Arthur Balfour
Arthur Balfour was born on the family's Scottish estate in East Lothian on 25th July 1848. Educated at Eton and Trinity College, Cambridge, he entered the House of Commons in 1874 as the Conservative MP for Hertford.
In 1878 Balfour became private secretary to his uncle, the Marquess of Salisbury, who was Foreign Secretary in the Conservative government headed by Benjamin Disraeli.
In the 1885 General Election Balfour was elected to represent the East Manchester constituency. The Marquess of Salisbury, who was now Prime Minister, appointed him as his Secretary for Scotland. Other posts during the next few years included Chief Secretary of Ireland (1887), First Lord of the Treasury (1892) and leader of the House of Commons (1892).
Balfour replaced his uncle as Prime Minister in 1902. The most important events during his premiership included the 1902 Education Act and the ending of the Boer War. The topic of Tariff Reform split Balfour's government and when he resigned in 1905, Edward VII invited Henry Campbell-Bannerman to form a government. Campbell-Bannerman accepted and in the 1906 General Election that followed the Liberal Party had a landslide victory.
Balfour remained leader of the Conservative Party until he was replaced by Andrew Bonar Law in 1911. He returned to government when in 1915 Herbert Asquith offered him the post of First Lord of the Admiralty in Britain's First World War coalition government. The following year, David Lloyd George, the new Prime Minister, appointed him as Foreign Secretary, and consequently was responsible for the Balfour Declaration in 1917 which promised Zionists a national home in Palestine.
Henry Hamilton Fyfe, who worked for The Times reported: "I saw that Balfour was not a great man. He had charm and wit; he could be energetic when he chose, but he chose very seldom; he had a marvellously acute mind, but he feared the logic of its conclusions. He was truly bored by almost everything, and he was born lazy. I recall one of his official secretaries telling me furiously how Balfour was primed for a critical debate, given sheaves of notes, told what his line of argument must be.
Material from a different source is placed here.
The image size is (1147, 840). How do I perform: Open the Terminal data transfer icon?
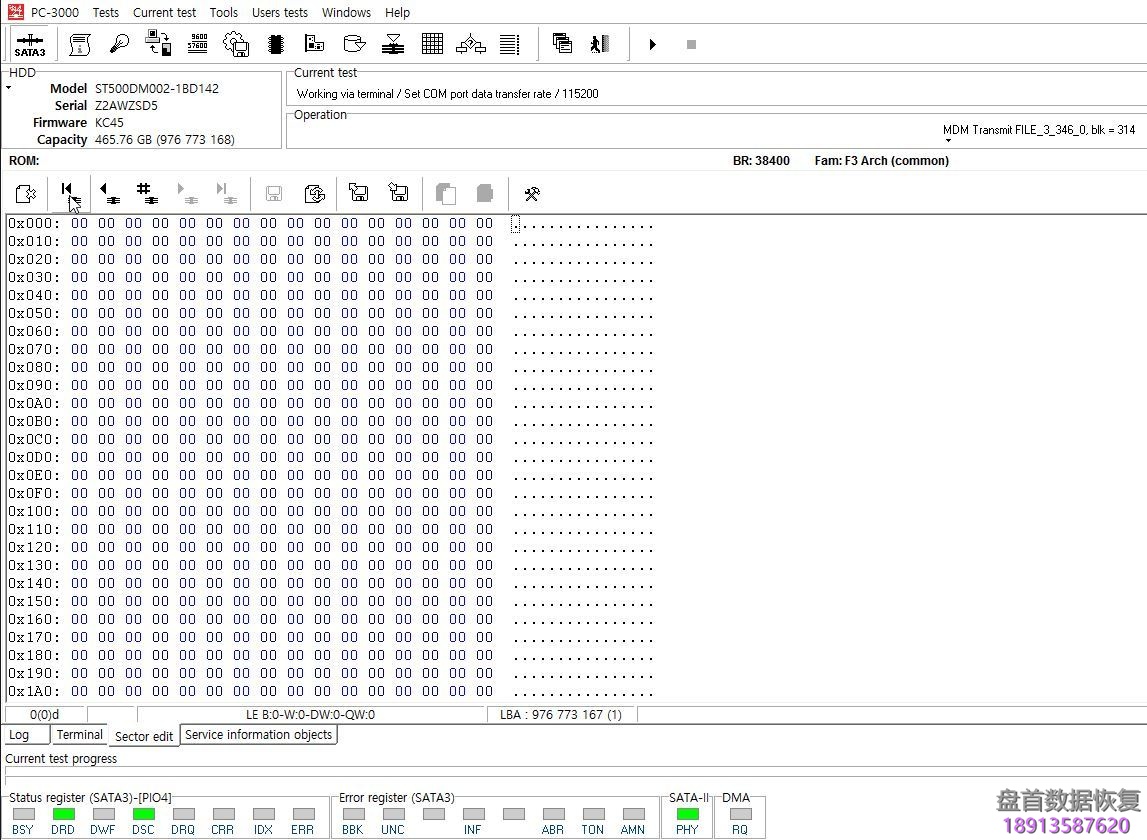tap(158, 43)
And then, spluttered Robert Morant, he stuffed all the papers in his pocket without looking at them, and made a speech that missed all the essential points. After such episodes he would be more than usually charming, and would ask with a smile and a slight lift of his shoulders, What does it matter?"
Balfour left Lloyd George's government in 1919 but returned to office when he served as Lord President of the Council (1925-29) in the Conservative government headed by Stanley Baldwin.
Arthur Balfour died on 19th March 1930.
Primary Sources
(1) Henry Hamilton Fyfe was a reporter on The Times when he first met Arthur Balfour.
I saw that Balfour was not a great man. He had charm and wit; he could be energetic when he chose, but he chose very seldom; he had a marvellously acute mind, but he feared the logic of its conclusions. He was truly bored by almost everything, and he was born lazy. I recall one of his official secretaries telling me furiously how Balfour was primed for a critical debate, given sheaves of notes, told what his line of argument must be. "And then," spluttered Robert Morant, "he stuffed all the papers in his pocket without looking at them, and made a speech that missed all the essential points." After such episodes he would be more than usually charming, and would ask with a smile and a slight lift of his shoulders, "What does it matter?"